Environmental reservoir dynamics predict global infection patterns and population impacts for the fungal disease white-nose syndrome
Joseph R. Hoyt, Kate E. Langwig, Keping Sun, Katy L. Parise, Aoqiang Li, Yujuan Wang, Xiaobin Huang, Lisa Worledge, Helen Miller, J. Paul White, Heather M. Kaarakka, Jennifer A. Redell, Tamás Görföl, Sándor Boldogh, Dai Fukui, Muneki Sakuyama, Syuuji Yachimori, Akiyoshi Sato, Munkhnast Dalannast, Ariunbold Jargalsaikhan, Nyambayar Batbayar, Yossi Yovel, Eran Amichai, Ioseb Natradze, Winifred F. Frick, Jeffrey T. Foster, Jiang Feng, A. Marm Kilpatrick
Abstract
Disease outbreaks and pathogen introductions can have significant effects on host populations, and the ability of pathogens to persist in the environment can exacerbate disease impacts by fueling sustained transmission, seasonal epidemics, and repeated spillover events. While theory suggests that the presence of an environmental reservoir increases the risk of host declines and threat of extinction, the influence of reservoir dynamics on transmission and population impacts remains poorly described. Here we show that the extent of the environmental reservoir explains broad patterns of host infection and the severity of disease impacts of a virulent pathogen. We examined reservoir and host infection dynamics and the resulting impacts of Pseudogymnoascus destructans , the fungal pathogen that causes white-nose syndrome, in 39 species of bats at 101 sites across the globe. Lower levels of pathogen in the environment consistently corresponded to delayed infection of hosts, fewer and less severe infections, and reduced population impacts. In contrast, an extensive and persistent environmental reservoir led to early and widespread infections and severe population declines.
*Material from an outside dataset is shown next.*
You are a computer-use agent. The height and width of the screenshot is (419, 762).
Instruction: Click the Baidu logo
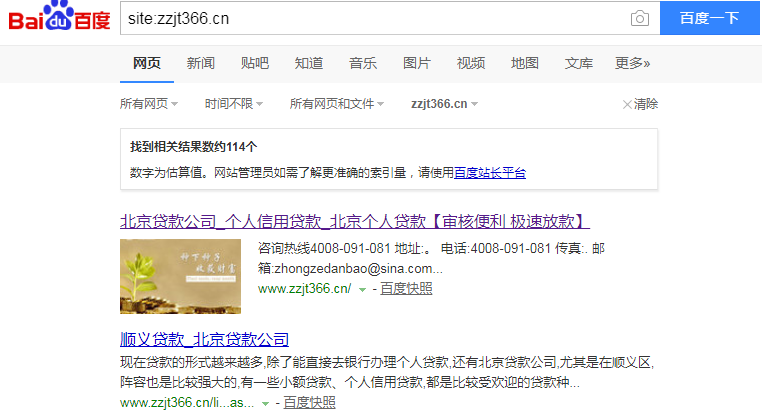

These results suggest that continental differences in the persistence or decay of P. destructans in the environment altered infection patterns in bats and influenced whether host populations were stable or experienced severe declines from this disease. Quantifying the impact of the environmental reservoir on disease dynamics can provide specific targets for reducing pathogen levels in the environment to prevent or control future epidemics.